BMC Bioinformatics. 2008;9 Suppl 1(Suppl 1):S9. doi: 10.1186/1471-2105-9-S1-S9.
Identification of differentially expressed genes is a typical objective when analyzing gene expression data. Recently, Bayesian hierarchical models have become increasingly popular to solve this type of problems. These models show good performance in accommodating noise, variability and low replication of microarray data. However, the correlation between different fluorescent signals measured from a gene spot is ignored, which can diversely affect the data analysis step. In fact, the intensities of the two signals are significantly correlated across samples. The larger the log-transformed intensities are, the smaller the correlation is.
Motivated by the complicated error relations in microarray data, we propose a multivariate hierarchical Bayesian framework for data analysis in the replicated microarray experiments. Gene expression data are modelled by a multivariate normal distribution, parameterized by the corresponding mean vectors and covariance matrixes with a conjugate prior distribution. Within the Bayesian framework, a generalized likelihood ratio test (GLRT) is also developed to infer the gene expression patterns. Simulation studies show that the proposed approach presents better operating characteristics and lower false discovery rate (FDR) than existing methods, especially when the correlation coefficient is large. The approach is illustrated with two examples of microarray analysis. The proposed method successfully detects significant genes closely related to the experimental states, which are verified by the biological information.

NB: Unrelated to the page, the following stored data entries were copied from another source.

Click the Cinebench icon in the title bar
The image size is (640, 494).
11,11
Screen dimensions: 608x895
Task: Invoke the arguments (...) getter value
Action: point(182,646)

The multivariate Bayesian model, compatible with the dependence between mean and variance in the univariate Bayesian model, relaxes the constant coefficient of variation assumption between measurements by adding a covariance structure. This model improves the identification of differentially expressed genes significantly since the Bayesian model fit well with the microarray data.
在分析基因表达数据时,识别差异表达基因是一个典型目标。最近,贝叶斯分层模型在解决这类问题上越来越受欢迎。这些模型在处理微阵列数据的噪声、变异性和低重复率方面表现良好。然而,从基因点测量的不同荧光信号之间的相关性被忽略了,这可能会对数据分析步骤产生不同影响。事实上,两个信号的强度在样本间显著相关。对数转换后的强度越大,相关性越小。
受微阵列数据中复杂误差关系的启发,我们提出了一种用于重复微阵列实验数据分析的多元分层贝叶斯框架。基因表达数据由多元正态分布建模,通过相应的均值向量和协方差矩阵以及共轭先验分布进行参数化。在贝叶斯框架内,还开发了一种广义似然比检验(GLRT)来推断基因表达模式。模拟研究表明,与现有方法相比,所提出的方法具有更好的操作特性和更低的错误发现率(FDR),尤其是在相关系数较大时。通过两个微阵列分析示例对该方法进行了说明。所提出的方法成功检测到了与实验状态密切相关的显著基因,这些基因已通过生物学信息得到验证。
多元贝叶斯模型与单变量贝叶斯模型中均值和方差之间的依赖性兼容,通过添加协方差结构放宽了测量之间恒定变异系数的假设。由于贝叶斯模型与微阵列数据拟合良好,该模型显著提高了差异表达基因的识别能力。